Na próxima segunda-feira, dia 8 de março, comemora-se o Dia Internacional da Mulher. E já que o dia é delas, que tal falar de como as mulheres estão nesta pandemia?

Primeiro ponto: elas estão sobrecarregadas. Mais da metade das brasileiras passou a cuidar de alguém na pandemia. Às mulheres coube cuidar de familiares e filhos durante a pandemia, um quadro que as está levando à exaustão. Especialistas deram até um nome para o cansaço extremo que atinge, sobretudo as mulheres, em tempos de pandemia: fadiga pandêmica. 

Ou seja, se todo mundo está exausto nesta quarentena, as mulheres estão muito mais. Elas precisaram conciliar o trabalho home office com as aulas online dos filhos. Elas foram demitidas e também têm mais dificuldade de retornar ao trabalho. As mulheres, historicamente e por pura pressão social, precisaram conciliar as panelas com o trabalho em casa. 

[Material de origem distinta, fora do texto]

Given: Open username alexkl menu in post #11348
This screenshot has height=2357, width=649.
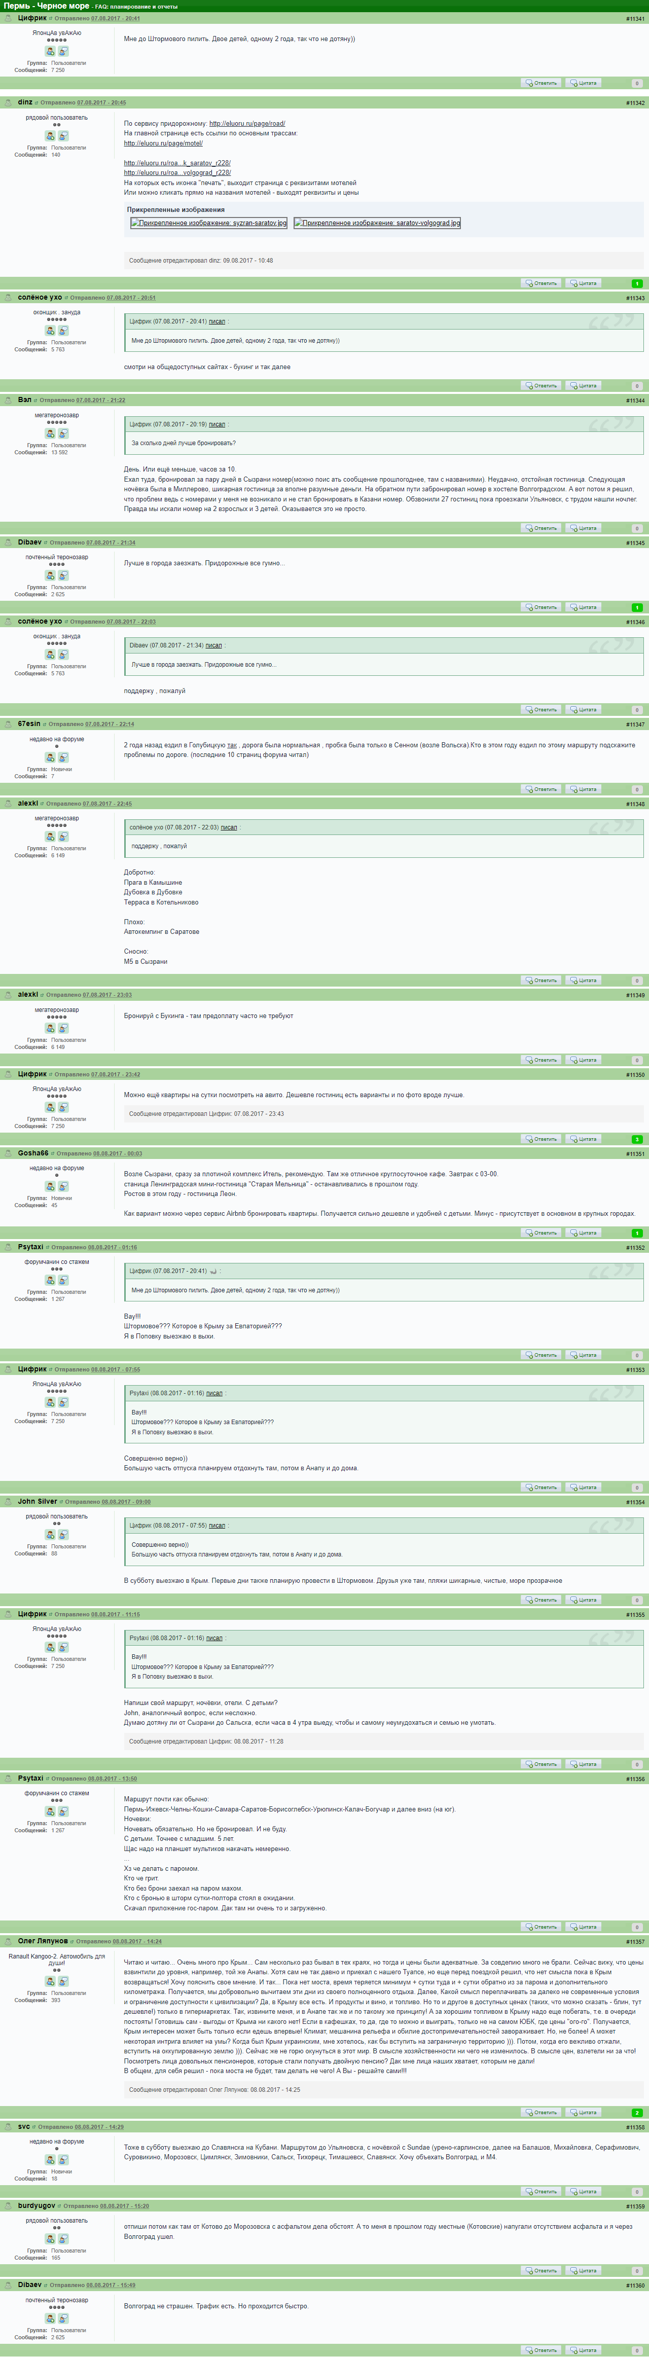Looking at the screenshot, I should coord(28,803).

Essa desigualdade sempre existiu, só foi mais acentuada no último ano. Às mulheres, ainda cabe o árduo julgamento da criação dos filhos, como se fosse tarefa exclusiva delas. Quantos homens, em entrevistas de emprego, são perguntados sobre com quem as crianças ficam? Quantos homens precisam pensar se a roupa vai chamar demasiado à atenção? Quantos parceiros pararam de usar o termo “ajudar” quando falam de executar tarefas domésticas? Quantos precisaram pedir demissão ou remanejar toda sua jornada de trabalho para conseguir acompanhar o estudo dos pequenos em casa? Poucos, é certo.

A sociedade está acostumada a apelidar mulheres sobrecarregadas de “guerreiras”. Mas as mulheres não são super-heroínas nem devem ser tratadas como tal. Multifacetadas? Sim. Extremamente competentes em tudo a que se propõem a fazer? Também. Exaustas? Mais do que nunca.

Que neste Dia da Mulher possamos repensar o papel feminino na sociedade. Que todas possam ter o respeito e o descanso que merecem. Que a cada dia que passe possamos todos, homens e mulheres, dar mais um passo rumo à igualdade. 

Ser mulher não precisa nem deve ser equivalente a dar conta de tudo. Que o próximo dia 8 de março, o primeiro Dia da Mulher na pandemia, sirva para todos refletirmos de que o lugar da mulher é onde ela quiser, mas que ela não consegue estar em todos os lugares ao mesmo tempo.